In the case of solid waste and grit samples, considering that no method was found in the literature that illustrates virus recovery from these samples, we used the following method for SARS-CoV-2 RNA recovery from solid waste and grit samples. First, we washed the collected solid waste and grit samples many times with deionized water to transfer viruses from solid phase into the liquid phase. Then, 200 mL of each prepared sample was taken and centrifuged at 3500 rpm for 30 min to eliminate the debris. After that, the rest of concentration process was similar to the water samples.

Sludge samples were concentrated using polyethylene glycol (PEG). The method presented by Balboa et al. (2021) was employed for the separation of SARS-CoV-2 from organic materials present in sludge samples intended for RNA extraction. After which the sludge samples were concentrated and prepared, they were kept at −80 °C for further analysis.

Air samples taken from various points in the studied plants were also concentrated using PEG (Gholipour et al., 2021). In addition in this study, some samples such as air and final effluent samples were concentrated using both PEG and aluminum hydroxide adsorption-precipitation methods in order to enhance virus recovery performance.

2.4. SARS-CoV-2 extraction

SARS-CoV-2 RNA extraction and one-step reverse transcription quantitative polymerase chain reaction (RT-qPCR) was performed at Maragheh Cellular-Molecular diagnostics laboratory, a specialized center dedicated to SARS-CoV-2 diagnosis. 200 μL of each concentrated sample (including wastewater, solid waste, grit, sludge, and air samples) was used for SARS-CoV-2 RNA extraction using the RNJia Virus Kit (ROJETechnologies, Yazd, Iran) (Joukar et al., 2021), according to manufacturer protocol (see the Supplementary Material for details).

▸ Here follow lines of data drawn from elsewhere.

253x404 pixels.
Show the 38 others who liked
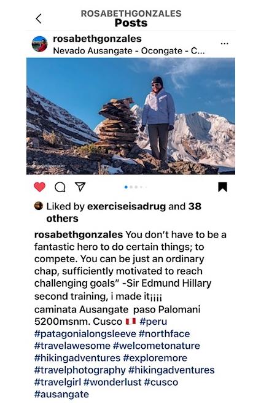coord(123,212)
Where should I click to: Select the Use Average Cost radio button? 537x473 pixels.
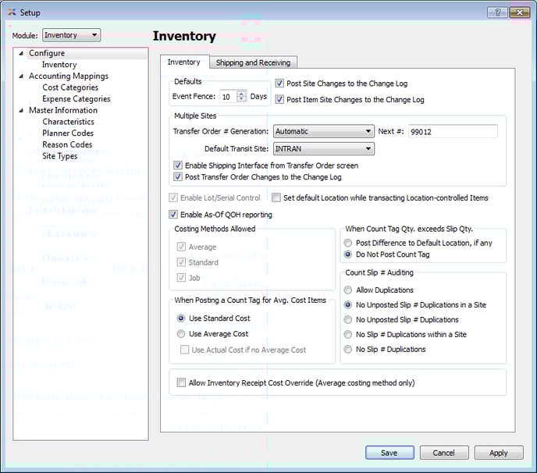pyautogui.click(x=182, y=334)
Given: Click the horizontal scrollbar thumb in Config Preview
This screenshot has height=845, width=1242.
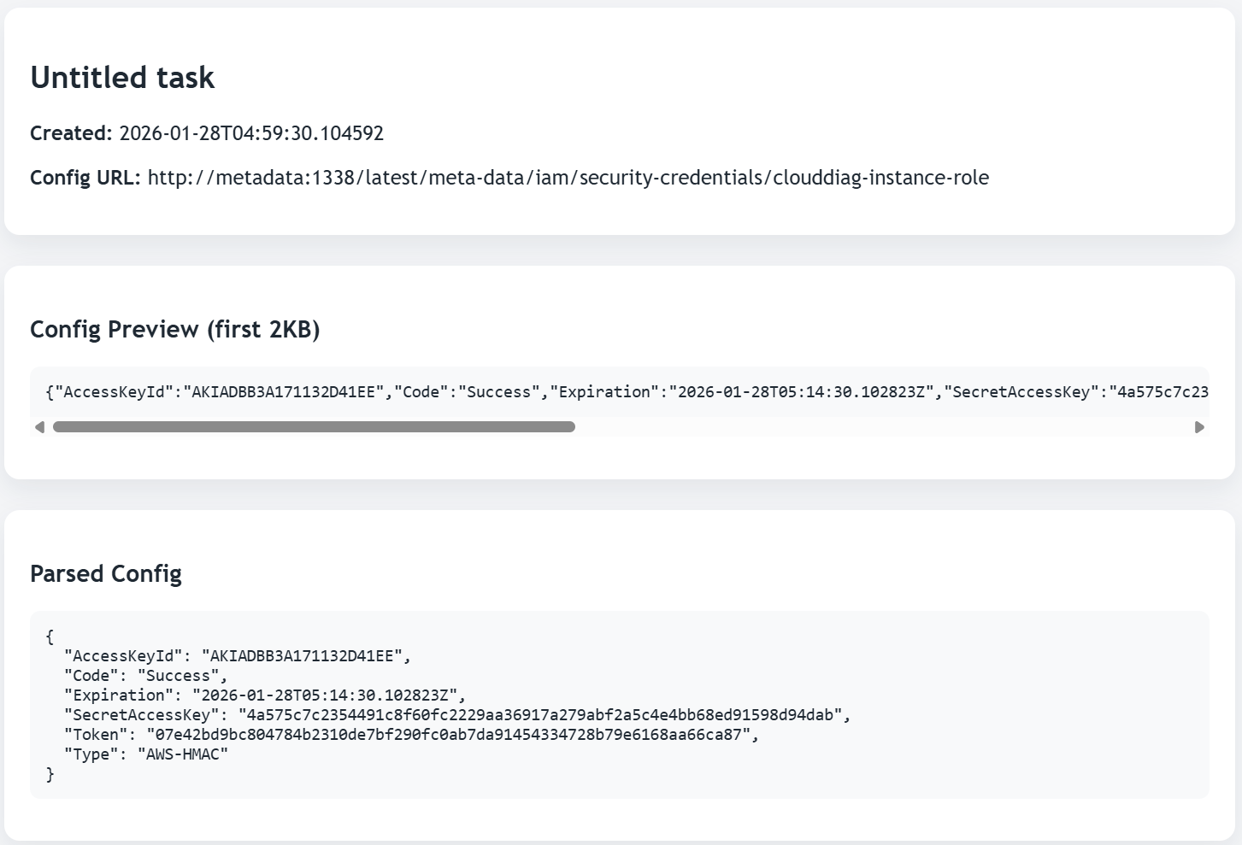Looking at the screenshot, I should [x=314, y=427].
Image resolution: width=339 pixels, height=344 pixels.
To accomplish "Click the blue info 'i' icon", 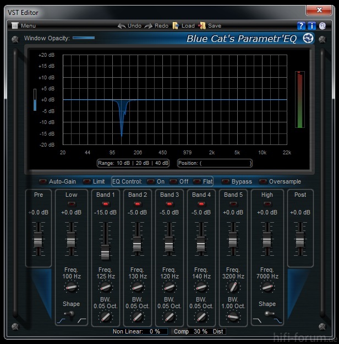I will click(x=311, y=26).
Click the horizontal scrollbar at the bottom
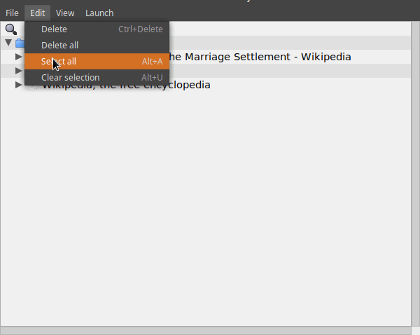 click(x=205, y=330)
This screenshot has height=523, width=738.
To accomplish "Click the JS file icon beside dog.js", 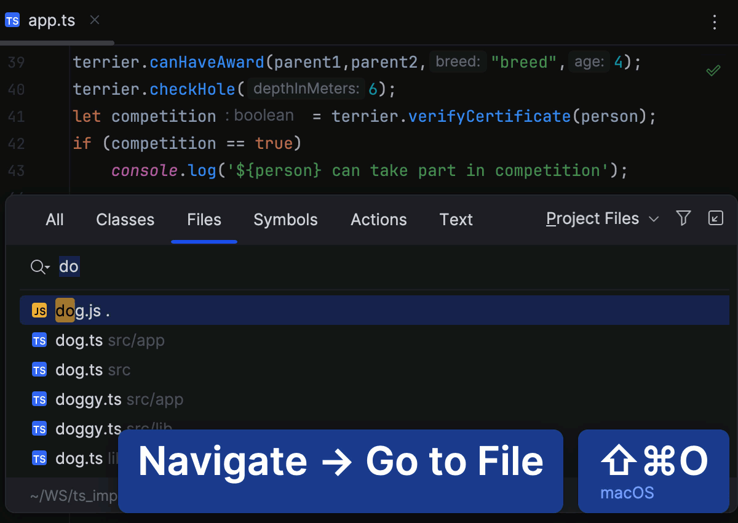I will [x=39, y=310].
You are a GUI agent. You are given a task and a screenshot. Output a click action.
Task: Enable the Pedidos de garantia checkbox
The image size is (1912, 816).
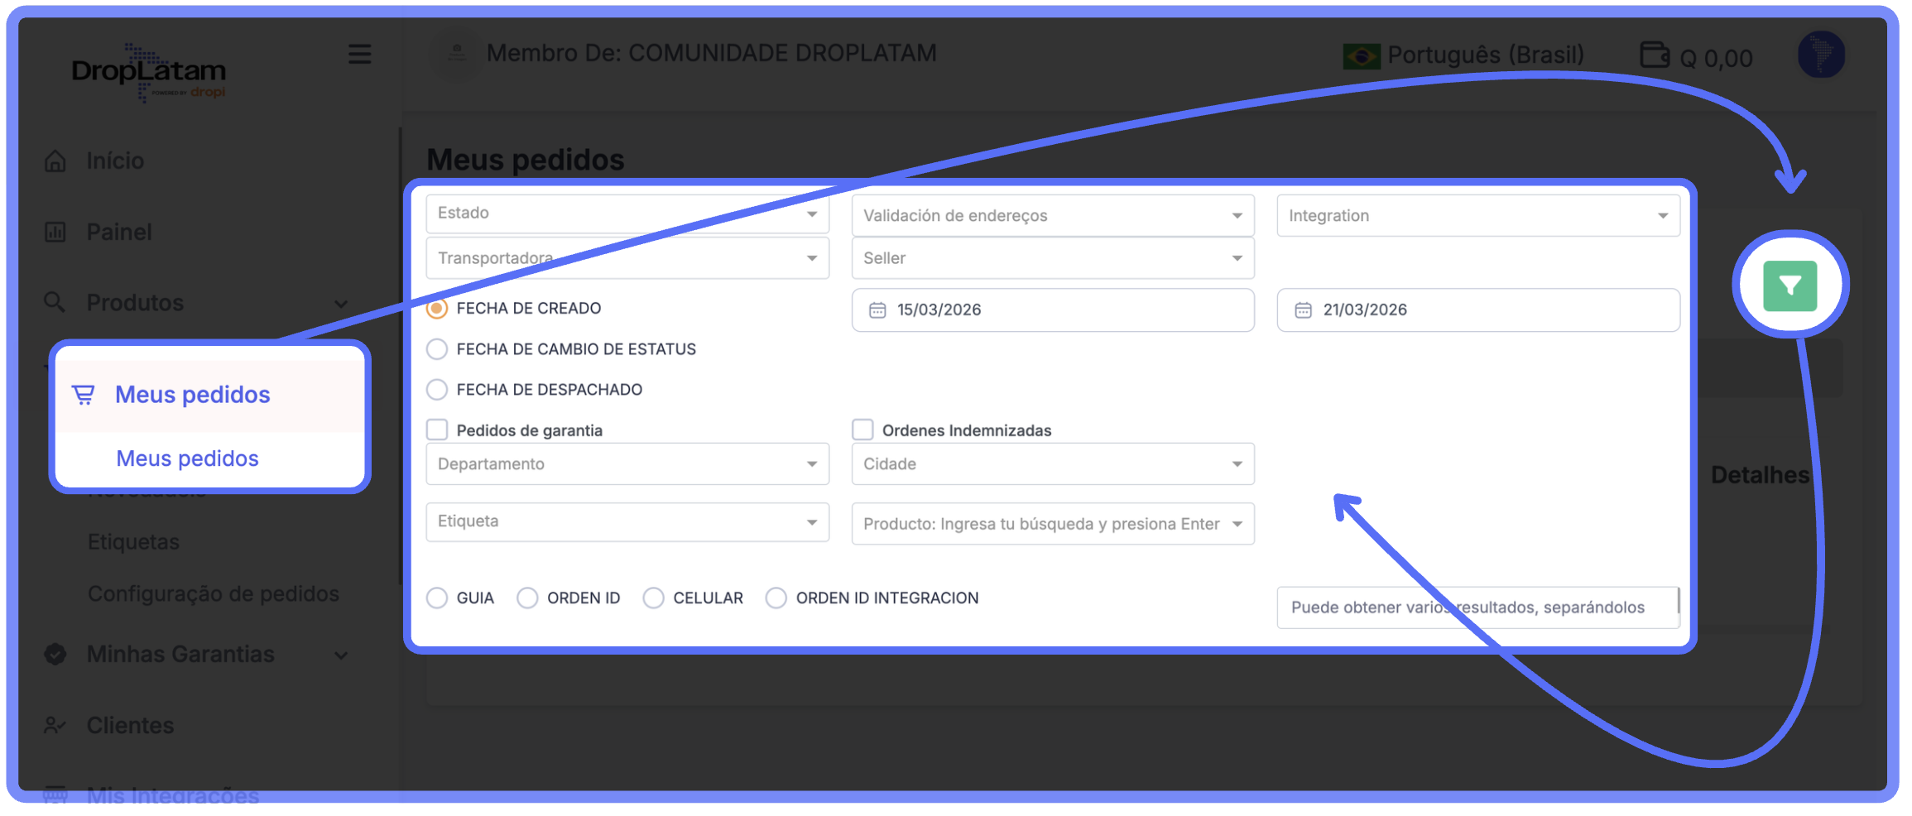pyautogui.click(x=437, y=430)
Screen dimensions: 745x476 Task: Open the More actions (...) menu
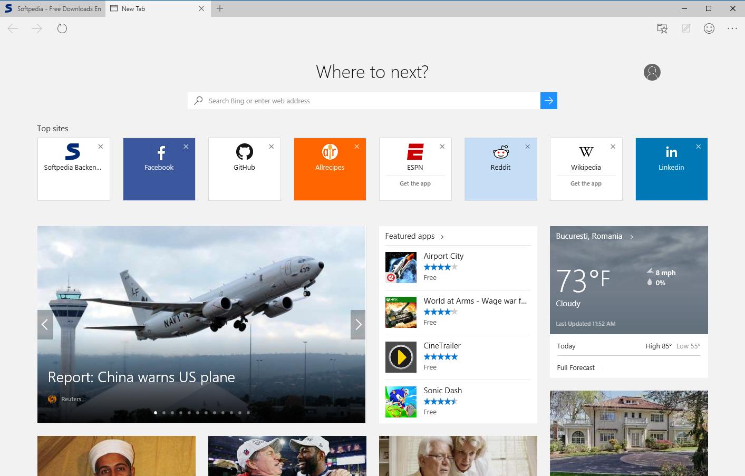coord(732,28)
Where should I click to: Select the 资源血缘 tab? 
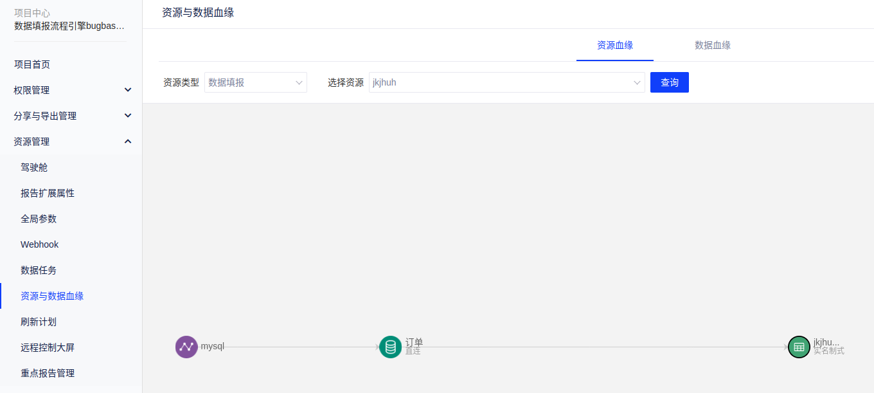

A negative control was used with SARS-CoV-2 RNA extraction to analyze possible cross-over contamination of samples during viral RNA extraction process. The negative control was prepared using nuclease-free deionized water.

2.5. SARS-CoV-2 detection

The isolated RNA was subjected to RT-qPCR assay for molecular detection of SARS-CoV-2. COVID-19 ONE-STEP RT-PCR kit (Pishtaz Teb Diagnostics, Tehran, Iran) was used for detecting SARS-CoV-2 genes in the samples according to the manufacturer's instructions. The kit's primer and probe mixture is designed based on dual-target gene method targeting two different regions of the SARS-CoV-2 genome, specifically RdRp and N genes. This kit includes a solution containing probe and internal control primer (RNase P) for enhancing the sensitivity of detection and avoiding false negative results. In addition, this kit includes PCR positive and negative (Diethyl pyrocarbonate (DEPC)-treated water) controls. For each PCR run, 10 μL of sample was added to 10 μL of master mix and primer probe mixture. The thermal cycling conditions for the RT-qPCR assay were as follows: reverse transcription at 50 °C for 20 min and cDNA initial denaturation at 95 °C for 3 min, followed by 45 cycles of denaturation at 94 °C for 10 s, and primer annealing and extension reaction at 55 °C for 40 s, and finaly cooling at 25 °C for 10 s.

2.6. Quality control

In this study, for the sake of increasing accuracy and re-checking the samples, we used other SARS-CoV-2 detection kits including Novel Coronavirus (2019-nCoV) Nucleic Acid Diagnostic Kit (Sansure Biotech, China) which targets ORF-1ab and N genes, and Novel Coronavirus 2019-nCoV) Real Time Multiplex RT-PCR Kit (Liferiver Bio-Tech, US) which targets ORF1ab, E, and N genes. Each sample was assayed in triplicate. RT-qPCR results were interpreted as following: the gene target (RdRp, N) with a Ct value lower or equal to 40 was considered positive. When at least two of the three replicates were positive, the corresponding sample was considered positive for SARS-CoV-2. For SARS-CoV-2 quantification, standard curves were constructed using 10-fold dilutions of SARS-CoV-2 positive control of the reference kit according to the manufacturer's instructions. RNA extraction and RTqPCR preparation were carried out in different laboratories in order to avoid cross contamination.

3. Results and discussion

3.1. SARS-CoV-2 detection in hospital wastewater and sewage collection system

Hospital wastewater is always considered as the source of pathogenic micro-pollutants such as microorganisms, toxic chemicals, antibiotic residual, etc. (Pourakbar et al., 2016; Al Aukidy et al., 2018). However, it is usually discharged into the municipal wastewater collection system without any pre-treatment, which is also true in case of the selected hospital in the present study. In order to identify the fate of released SARS-CoV-2 through wastewater discharge, generated wastewater was monitored by taking samples at four different runs. Table 1 is illustrating the results of this sampling. The molecular detection of SARS-CoV-2 RNA in the collected samples was performed targeting two genes: nucleocapsid (N) gene and RNA-dependent RNA polymerase (RdRp) gene. Although RdRp gene has higher sensitivity than the N gene, N gene is more specific for tracking, screening, and first-line detection of SARS-CoV-2 (Shirato et al., 2020). Furthermore, for additional confirmatory testing, the RdRp gene was used. Based on the results of this study, RT-qPCR amplifications produced almost congruous results between the two assays. However, the N gene, which is specific only for SARS-CoV-2 was used to quantify SARS-CoV-2 RNA in the samples.

Table 1.

Mean amplification cycles of SARS-CoV-2 RNA in hospital wastewater and wastewater collection network in Maragheh city.

3.1.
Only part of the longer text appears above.